I think that we can take these on a case-by-case basis, and that may
be more important than consistency between them.
> Sliding Time Scale / Pitch Shift
> Of the effects that have sliders and text input for the same control,
> the ones that do not allow text input beyond the slider range are:
> Click Removal
>>>> I think that
>>>> is slightly flawed, and uses 'magic numbers' (1.4) that aren't explained.
>>> I provided a (brief) comment about that:
>>> // Allow headroom for integer format samples
>>> The issue is that for TwoPassSimpleMono effects, if the track is
>>> integer format, the waveform can clip on the first pass (now logged as
>>> bug 619).
>> OK, that is a problem that we shouldn't have.
>>> In order to avoid this clipping, it is necessary (for integer format
>>> tracks) to amplify the waveform low enough to ensure that clipping
>>> does not occur, and then the waveform can be amplified back up on the
>>> second pass. However, we don't want to amplify the track down more
>>> than necessary as this will adversely affect the sound quality, which
>>> is especially noticeable as by default Audacity adds dither noise
>>> which will then be amplified on the second pass.
and see below
>>> The amount of (negative) amplification that is applied on the first
>>> pass and then reversed in the second pass is the "mPreGain" factor.
>>> The amount of PreGain headroom required to prevent clipping is
>>> proportional to the amount of gain being applied - that is, the more
>>> the filter gain, the more headroom is required to avoid clipping.
>> OK, when gain is being applied.
>>> Negative filter gain can also create clipping (try applying a 250 Hz
>>> high pass filter to a 1 kHz square wave), though the amount of
>>> clipping is less than for positive filter gain.
>> (I'm sure you meant 2.5kHz there for the HPF.)
> No, I meant a 250 Hz high pass filter.
> A 6 dB/Octave IIR high pass filter at 250Hz applied to a 1 kHz square
> wave results in +5 dB amplitude gain.
My mistake, sorry! Yes I can get some amplitude gain doing that, I
was thinking in the frequency domain where the amplitudes clearly
don't change much, and using the FIR Equalization effect for testing,
but this is about phase not amplitude.
>> Very true, but what is the worst-case here, for negative gain? Let's
>> not go working that out, as I'm sure somebody has done so before, and
>> I'm sure it isn't 10s of dBs. It is 'a bit' but it isn't 'a great deal'.

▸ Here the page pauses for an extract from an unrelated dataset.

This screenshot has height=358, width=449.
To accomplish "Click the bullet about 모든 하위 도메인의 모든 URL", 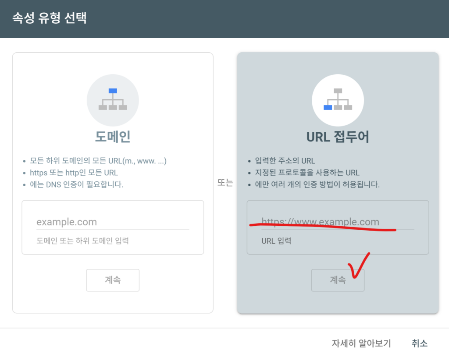I will (x=98, y=161).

> My guess would be +6 dB as a worst case figure (anyone know better?)
If I had the time I might like to cover all the cases and work this
out, but let's go with the 6dB, unless somebody comes up with a better
>>> I'm not sure of the exact amount of headroom that is required to avoid
>>> clipping, but for positive filter gain it is more than the filter
>>> gain. A factor of (filter gain x 1.4) avoided clipping (with a little
>>> extra headroom) in all my (and Gale's) test cases.
>> OK, I can live with that.
>> A factor equal to
>>> the absolute filter gain worked for all negative filter gain settings.

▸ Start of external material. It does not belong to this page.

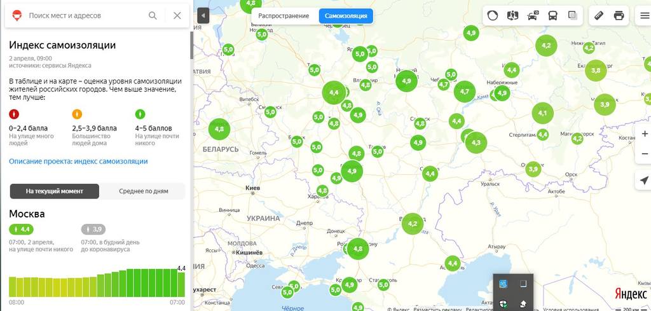Open the map layers icon

pos(573,16)
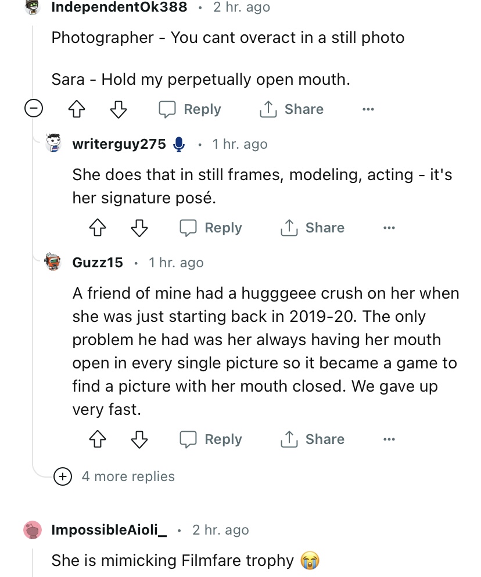Reply to writerguy275's comment
The height and width of the screenshot is (577, 481).
(x=211, y=228)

>> It would, I think, but it's far too much for many values of
>> 'negative', like -50 or -90dB. And then we get the dither problem.
>> Like I said above. Maybe a fixed factor here of, say, 6dB?
> I suspect 6 dB is the maximum required, though for small amounts of
> negative gain that is more than enough.
6dB isn't going to be harmful.
> I don't think that treble cut ever causes an increase in amplitude
> (anyone know different?)
In my FIR world, cutting all the harmonics over the fundamental of a
square wave does. lowpass.ny does on a 1kHz square with 48dB/octave
and a 2kHz cutoff, by about 2dB. 6dB is probably safe/reasonable here
as well, I guess.
> I'll run some tests - I'm sure you're right that this part can be improved.
>>> Ideally the first pass should remain in 32 bit float format, then this
>>> workaround can be removed, but that's a different issue.
>> Indeed. Any ideas there?
> It looks to me like the data is copied back to a track between passes
> by Effect::CopyInputTracks in Effect.cpp, but I get lost at that
I wish that I had time to look into that, but I really don't.